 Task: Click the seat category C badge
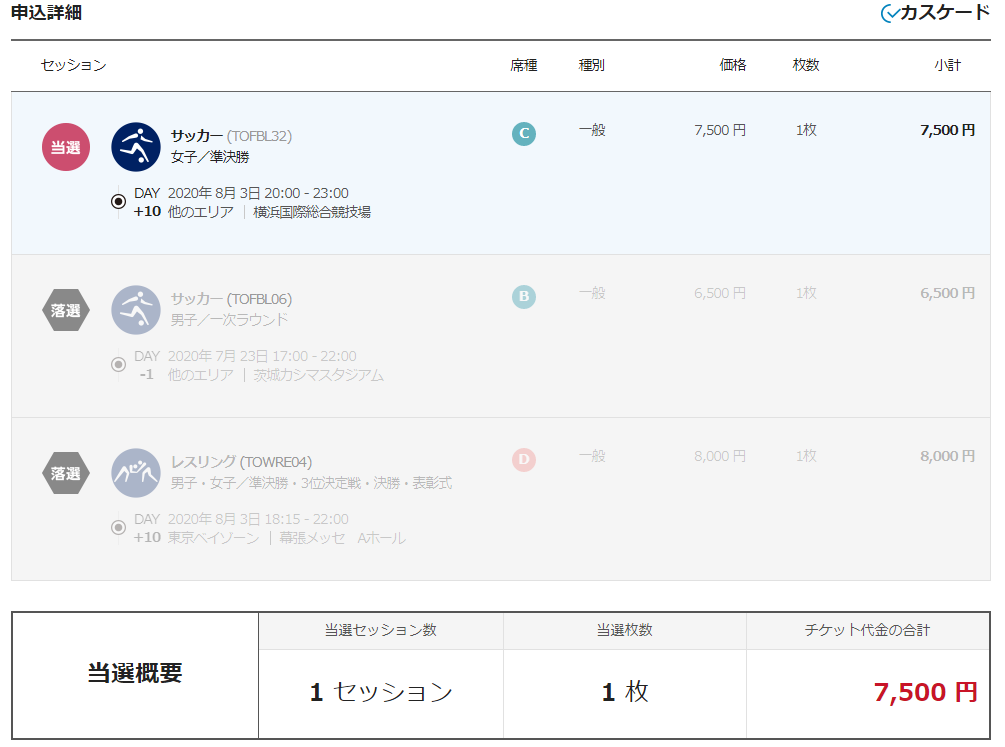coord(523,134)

==

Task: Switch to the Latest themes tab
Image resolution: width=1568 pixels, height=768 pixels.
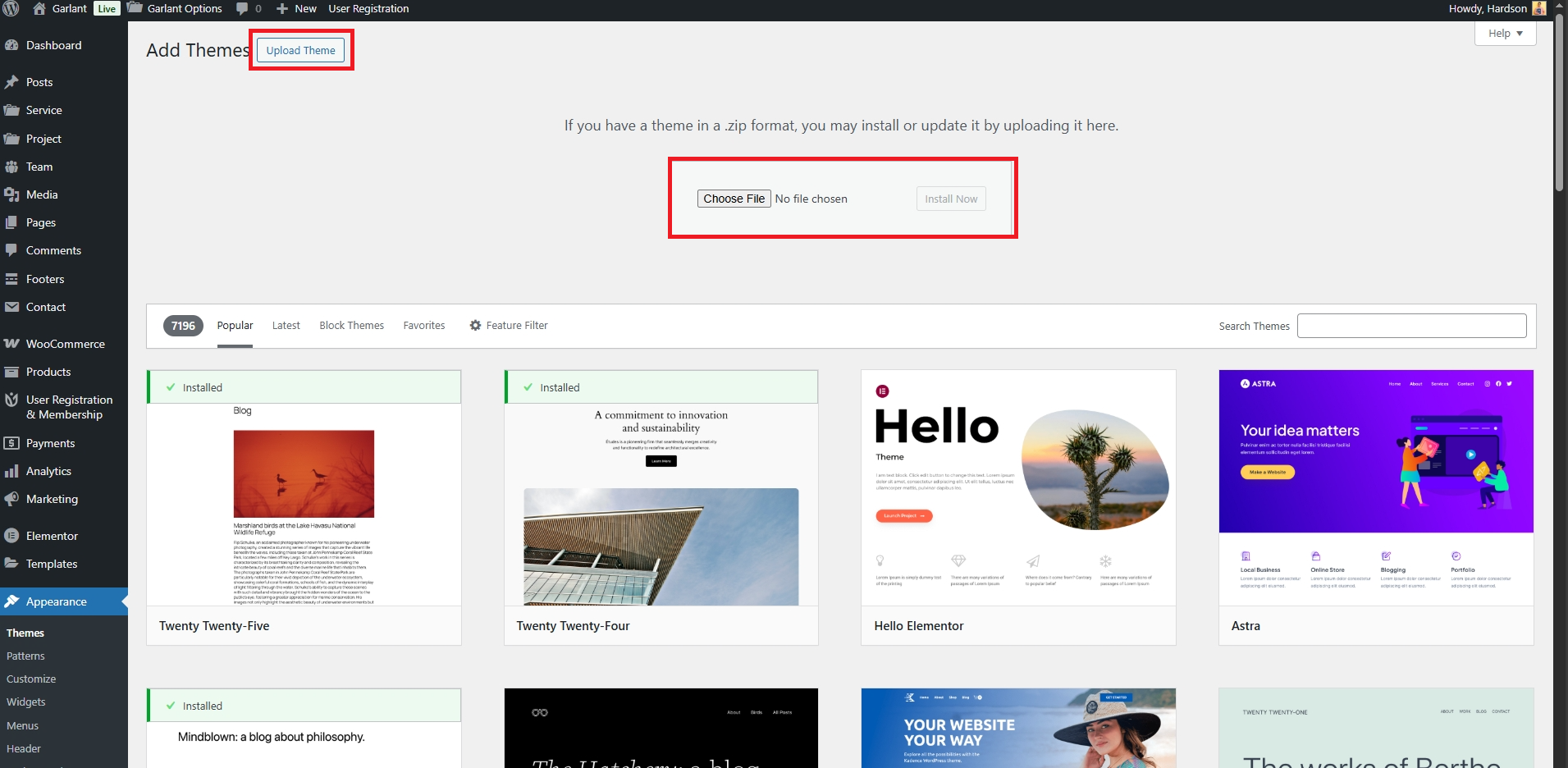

* * *

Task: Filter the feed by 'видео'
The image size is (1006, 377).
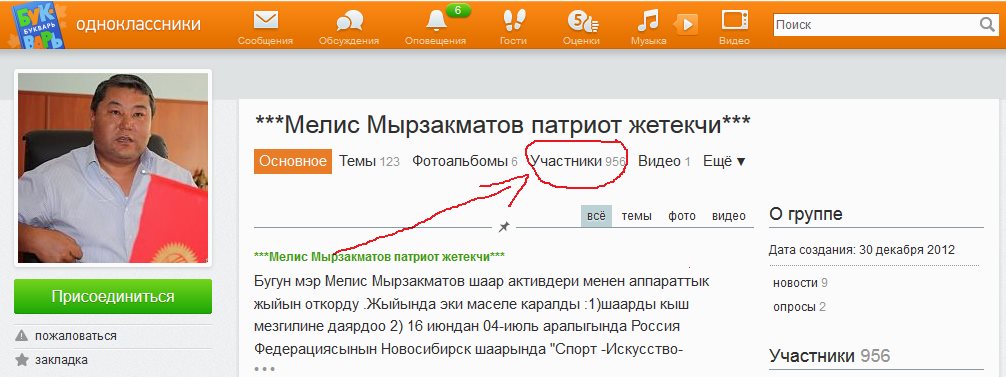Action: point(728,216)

# What you should do
From the records above, give again exactly the lines running from the line with "Task: Switch to the Latest themes tab" to the line with "Image resolution: width=1568", inclusive.

# Answer section
Task: Switch to the Latest themes tab
Image resolution: width=1568 pixels, height=768 pixels.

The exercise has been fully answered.